- _AUFGABENSTELLUNG_
[A] Geben Sie aus dem Text zur Berliner Bauordnung einen Abschnitt wortgetreu wieder. Beginnen Sie bei den Worten „Wie aber konnte“ und enden Sie nach den Worten „genaue Prüfung durchgeführt.“.
[B] Überführen Sie nur die Zeilen der Datensätze, beginnend mit der Zeile, die „[Kalaallisut Flag] (53, 2394)“ enthält, bis einschließlich der Zeile mit „Du kan læse“, in eine JSON-Liste von Zeichenketten, eine je Zeile und ohne Leerzeilen.

Wie aber konnte es eigentlich zu dieser „Hängung“ kommen? Nach der neuen, seit 2011 geltenden Bauordnung von Berlin, unterliegen „Werbeanlagen“ nach BauO § 64a einem vereinfachten Genehmigungsverfahren. Genehmigende Behörde ist jeweils das bezirkliche Bauamt, in diesem Fall in Pankow. Das Bauamt hat in diesem Fall wohl nur einen Routinevorgang gesehen – und keine genaue Prüfung durchgeführt.
Der Text der Bauordnung Berlin ist an dieser Stelle auch etwas abstrakt:
§ 64a Vereinfachtes Baugenehmigungsverfahren für Werbeanlagen
1 Bei Werbeanlagen, die nicht gemäß § 62 Absatz 1 Nummer 11 verfahrensfrei gestellt sind, werden geprüft
1. die Übereinstimmung mit den Vorschriften über die Zulässigkeit der baulichen Anlagen nach den §§ 29 bis 38 des Baugesetzbuchs,
2. die Einhaltung der Regelungen in Gestaltungsverordnungen,
3.die Übereinstimmung mit den Anforderungen gemäß den §§ 6, 9 Absatz 1 und 2, §§ 10 und 16 Absatz 2 sowie beantragte und
erforderliche Abweichungen im Sinne des § 68 Absatz 1 und 2 Satz 2 und
4. andere öffentlich-rechtliche Anforderungen, soweit wegen der Baugenehmigung eine Entscheidung nach anderen öffentlich- rechtlichen Vorschriften entfällt oder ersetzt wird.
Die Bauordnung Berlin hebt in dem betreffenden Pragraphen 9 vor allem auf die Gestaltung ab und fordert, bauliche Anlagen dürfen nicht „verunstaltend“ wirken, wobei hier bei Werbeplakaten und Großpostern ein erheblicher Ermessensspielraum besteht.

- _DATENSÄTZE_
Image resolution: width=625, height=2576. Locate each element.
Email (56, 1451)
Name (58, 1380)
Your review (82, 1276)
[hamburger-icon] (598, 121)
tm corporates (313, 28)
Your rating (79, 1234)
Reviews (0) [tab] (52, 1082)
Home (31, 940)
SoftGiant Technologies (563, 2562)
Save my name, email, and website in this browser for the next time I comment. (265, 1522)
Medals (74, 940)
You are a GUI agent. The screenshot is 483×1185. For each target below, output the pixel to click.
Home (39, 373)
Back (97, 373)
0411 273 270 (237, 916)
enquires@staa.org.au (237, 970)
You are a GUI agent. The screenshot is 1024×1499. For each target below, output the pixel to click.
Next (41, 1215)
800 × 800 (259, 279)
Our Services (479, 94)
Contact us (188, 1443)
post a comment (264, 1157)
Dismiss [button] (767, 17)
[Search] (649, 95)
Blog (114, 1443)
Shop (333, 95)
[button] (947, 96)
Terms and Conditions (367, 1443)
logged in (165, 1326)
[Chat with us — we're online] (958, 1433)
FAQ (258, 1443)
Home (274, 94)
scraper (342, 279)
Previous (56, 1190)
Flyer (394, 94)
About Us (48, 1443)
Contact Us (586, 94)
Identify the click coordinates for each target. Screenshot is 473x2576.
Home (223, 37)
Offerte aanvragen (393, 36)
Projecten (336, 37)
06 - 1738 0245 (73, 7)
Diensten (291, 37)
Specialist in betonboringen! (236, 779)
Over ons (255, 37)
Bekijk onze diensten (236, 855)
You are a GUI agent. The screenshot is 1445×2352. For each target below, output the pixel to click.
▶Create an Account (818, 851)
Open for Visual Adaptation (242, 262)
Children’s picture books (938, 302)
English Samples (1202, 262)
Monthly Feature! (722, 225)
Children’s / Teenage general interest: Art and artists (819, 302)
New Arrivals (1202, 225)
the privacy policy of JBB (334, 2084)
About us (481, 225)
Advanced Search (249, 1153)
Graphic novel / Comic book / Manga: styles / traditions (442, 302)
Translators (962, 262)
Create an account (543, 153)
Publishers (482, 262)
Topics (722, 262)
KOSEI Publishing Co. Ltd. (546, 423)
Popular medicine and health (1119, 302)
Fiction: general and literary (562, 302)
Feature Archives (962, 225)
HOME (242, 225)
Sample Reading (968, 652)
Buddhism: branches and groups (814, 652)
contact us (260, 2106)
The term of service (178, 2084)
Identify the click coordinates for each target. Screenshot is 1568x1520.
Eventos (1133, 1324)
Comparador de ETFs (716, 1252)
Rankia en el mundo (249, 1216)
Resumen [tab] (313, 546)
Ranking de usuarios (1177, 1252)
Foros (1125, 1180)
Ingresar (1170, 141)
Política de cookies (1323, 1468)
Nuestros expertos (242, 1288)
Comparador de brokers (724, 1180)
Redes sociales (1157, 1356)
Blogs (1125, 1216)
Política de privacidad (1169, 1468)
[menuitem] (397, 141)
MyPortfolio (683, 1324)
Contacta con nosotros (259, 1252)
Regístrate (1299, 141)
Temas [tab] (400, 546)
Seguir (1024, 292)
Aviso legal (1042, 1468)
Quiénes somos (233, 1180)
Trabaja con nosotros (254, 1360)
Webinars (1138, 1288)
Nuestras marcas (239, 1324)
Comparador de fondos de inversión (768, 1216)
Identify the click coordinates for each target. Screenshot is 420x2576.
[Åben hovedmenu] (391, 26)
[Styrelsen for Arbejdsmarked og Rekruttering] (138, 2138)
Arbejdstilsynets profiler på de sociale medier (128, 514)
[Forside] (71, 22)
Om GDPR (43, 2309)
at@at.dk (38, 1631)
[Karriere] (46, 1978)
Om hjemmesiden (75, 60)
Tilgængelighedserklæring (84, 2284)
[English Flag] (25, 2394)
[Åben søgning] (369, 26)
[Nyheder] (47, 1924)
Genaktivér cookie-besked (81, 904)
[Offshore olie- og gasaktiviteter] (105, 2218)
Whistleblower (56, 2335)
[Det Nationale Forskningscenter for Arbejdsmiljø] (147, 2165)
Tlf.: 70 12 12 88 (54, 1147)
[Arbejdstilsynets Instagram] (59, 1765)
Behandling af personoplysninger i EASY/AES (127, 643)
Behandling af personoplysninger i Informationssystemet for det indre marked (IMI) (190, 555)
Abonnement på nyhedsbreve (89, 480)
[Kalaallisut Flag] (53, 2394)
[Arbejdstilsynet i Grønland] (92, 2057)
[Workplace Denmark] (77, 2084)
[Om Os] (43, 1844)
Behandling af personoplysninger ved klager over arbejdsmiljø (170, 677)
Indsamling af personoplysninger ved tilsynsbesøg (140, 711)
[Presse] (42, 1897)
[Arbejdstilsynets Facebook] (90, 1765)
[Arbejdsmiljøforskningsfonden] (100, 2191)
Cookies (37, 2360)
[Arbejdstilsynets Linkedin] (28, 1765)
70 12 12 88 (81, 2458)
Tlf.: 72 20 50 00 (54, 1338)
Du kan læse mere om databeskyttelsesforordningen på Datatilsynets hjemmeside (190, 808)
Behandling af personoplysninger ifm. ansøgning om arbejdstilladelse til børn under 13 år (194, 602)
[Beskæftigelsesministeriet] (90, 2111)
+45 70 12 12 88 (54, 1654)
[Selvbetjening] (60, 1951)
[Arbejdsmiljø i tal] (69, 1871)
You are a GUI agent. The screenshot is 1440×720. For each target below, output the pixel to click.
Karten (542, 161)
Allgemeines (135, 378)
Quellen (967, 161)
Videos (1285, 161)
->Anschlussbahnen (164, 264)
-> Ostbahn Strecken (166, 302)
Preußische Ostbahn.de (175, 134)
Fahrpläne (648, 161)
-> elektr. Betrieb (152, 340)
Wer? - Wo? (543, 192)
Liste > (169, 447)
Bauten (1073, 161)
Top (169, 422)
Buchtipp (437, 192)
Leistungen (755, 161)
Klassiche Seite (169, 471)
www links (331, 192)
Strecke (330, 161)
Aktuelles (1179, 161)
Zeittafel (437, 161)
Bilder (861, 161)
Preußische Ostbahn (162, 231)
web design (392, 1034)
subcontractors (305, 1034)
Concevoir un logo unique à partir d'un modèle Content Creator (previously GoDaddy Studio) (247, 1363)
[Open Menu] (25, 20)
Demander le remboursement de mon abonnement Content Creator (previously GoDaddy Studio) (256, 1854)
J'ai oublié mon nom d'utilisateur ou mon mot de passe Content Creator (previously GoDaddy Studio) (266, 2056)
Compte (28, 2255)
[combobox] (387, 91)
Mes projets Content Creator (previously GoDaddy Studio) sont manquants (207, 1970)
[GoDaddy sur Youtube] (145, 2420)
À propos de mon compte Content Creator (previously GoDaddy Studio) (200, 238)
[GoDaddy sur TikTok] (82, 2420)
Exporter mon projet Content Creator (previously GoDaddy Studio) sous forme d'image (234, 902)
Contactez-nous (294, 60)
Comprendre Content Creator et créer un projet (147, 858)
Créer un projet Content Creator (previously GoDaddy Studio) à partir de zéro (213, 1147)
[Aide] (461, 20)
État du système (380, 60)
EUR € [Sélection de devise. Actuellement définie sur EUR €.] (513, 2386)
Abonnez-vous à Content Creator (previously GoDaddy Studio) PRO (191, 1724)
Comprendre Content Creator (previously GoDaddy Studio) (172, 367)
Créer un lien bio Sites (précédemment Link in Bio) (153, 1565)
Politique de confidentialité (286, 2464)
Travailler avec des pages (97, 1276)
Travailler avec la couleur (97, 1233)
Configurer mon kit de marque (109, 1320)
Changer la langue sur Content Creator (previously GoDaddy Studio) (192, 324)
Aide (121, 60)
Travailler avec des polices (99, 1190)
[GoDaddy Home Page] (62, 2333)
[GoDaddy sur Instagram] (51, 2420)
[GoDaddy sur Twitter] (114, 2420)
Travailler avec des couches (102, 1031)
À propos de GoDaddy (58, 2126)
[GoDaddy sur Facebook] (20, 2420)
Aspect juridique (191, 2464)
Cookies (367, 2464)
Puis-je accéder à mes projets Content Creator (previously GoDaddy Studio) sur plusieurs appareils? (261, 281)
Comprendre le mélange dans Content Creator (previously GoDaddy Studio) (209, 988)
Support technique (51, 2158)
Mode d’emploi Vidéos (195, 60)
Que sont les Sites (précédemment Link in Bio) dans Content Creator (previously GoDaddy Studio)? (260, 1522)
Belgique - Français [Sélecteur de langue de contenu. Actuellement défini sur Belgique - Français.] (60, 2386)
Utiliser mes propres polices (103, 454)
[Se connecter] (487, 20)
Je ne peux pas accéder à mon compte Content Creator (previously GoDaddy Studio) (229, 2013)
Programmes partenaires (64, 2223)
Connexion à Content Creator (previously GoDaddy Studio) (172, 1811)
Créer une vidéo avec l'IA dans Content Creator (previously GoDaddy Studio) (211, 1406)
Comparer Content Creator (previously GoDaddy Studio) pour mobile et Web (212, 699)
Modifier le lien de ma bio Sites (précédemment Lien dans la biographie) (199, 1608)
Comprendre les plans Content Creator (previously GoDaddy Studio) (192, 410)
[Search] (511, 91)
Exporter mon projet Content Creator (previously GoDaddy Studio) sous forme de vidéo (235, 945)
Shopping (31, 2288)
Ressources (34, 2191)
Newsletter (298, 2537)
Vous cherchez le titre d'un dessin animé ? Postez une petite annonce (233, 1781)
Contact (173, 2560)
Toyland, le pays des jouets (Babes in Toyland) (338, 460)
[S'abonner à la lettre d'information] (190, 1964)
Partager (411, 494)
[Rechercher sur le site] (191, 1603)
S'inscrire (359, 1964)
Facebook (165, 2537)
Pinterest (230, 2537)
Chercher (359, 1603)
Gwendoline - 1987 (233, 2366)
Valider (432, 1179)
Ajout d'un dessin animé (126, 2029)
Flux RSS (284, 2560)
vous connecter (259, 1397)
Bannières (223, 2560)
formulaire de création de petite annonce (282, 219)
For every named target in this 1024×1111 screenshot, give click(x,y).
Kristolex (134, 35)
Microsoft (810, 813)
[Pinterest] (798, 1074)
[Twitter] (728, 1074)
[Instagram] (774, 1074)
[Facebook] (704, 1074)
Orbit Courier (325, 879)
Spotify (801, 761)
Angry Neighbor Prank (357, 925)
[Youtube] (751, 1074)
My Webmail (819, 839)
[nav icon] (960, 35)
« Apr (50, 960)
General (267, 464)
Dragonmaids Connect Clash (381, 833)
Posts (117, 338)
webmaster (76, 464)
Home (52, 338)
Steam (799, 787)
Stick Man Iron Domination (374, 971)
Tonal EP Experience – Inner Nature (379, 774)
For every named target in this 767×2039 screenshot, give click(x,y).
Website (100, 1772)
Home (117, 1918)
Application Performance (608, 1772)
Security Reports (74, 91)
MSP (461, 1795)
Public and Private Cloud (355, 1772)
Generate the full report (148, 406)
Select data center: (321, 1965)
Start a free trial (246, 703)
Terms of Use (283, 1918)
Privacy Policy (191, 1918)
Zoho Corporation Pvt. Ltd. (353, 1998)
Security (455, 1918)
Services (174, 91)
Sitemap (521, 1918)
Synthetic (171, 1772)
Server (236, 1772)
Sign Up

- _ANTWORTEN JE AUFGABE_
[A]
Wie aber konnte es eigentlich zu dieser „Hängung“ kommen? Nach der neuen, seit 2011 geltenden Bauordnung von Berlin, unterliegen „Werbeanlagen“ nach BauO § 64a einem vereinfachten Genehmigungsverfahren. Genehmigende Behörde ist jeweils das bezirkliche Bauamt, in diesem Fall in Pankow. Das Bauamt hat in diesem Fall wohl nur einen Routinevorgang gesehen – und keine genaue Prüfung durchgeführt.

[B]
[
  "[Kalaallisut Flag] (53, 2394)",
  "[Arbejdstilsynet i Grønland] (92, 2057)",
  "[Workplace Denmark] (77, 2084)",
  "[Om Os] (43, 1844)",
  "Behandling af personoplysninger ved klager over arbejdsmiljø (170, 677)",
  "Indsamling af personoplysninger ved tilsynsbesøg (140, 711)",
  "[Presse] (42, 1897)",
  "[Arbejdstilsynets Facebook] (90, 1765)",
  "[Arbejdsmiljøforskningsfonden] (100, 2191)",
  "Cookies (37, 2360)",
  "[Arbejdstilsynets Linkedin] (28, 1765)",
  "70 12 12 88 (81, 2458)",
  "Tlf.: 72 20 50 00 (54, 1338)",
  "Du kan læse mere om databeskyttelsesforordningen på Datatilsynets hjemmeside (190, 808)"
]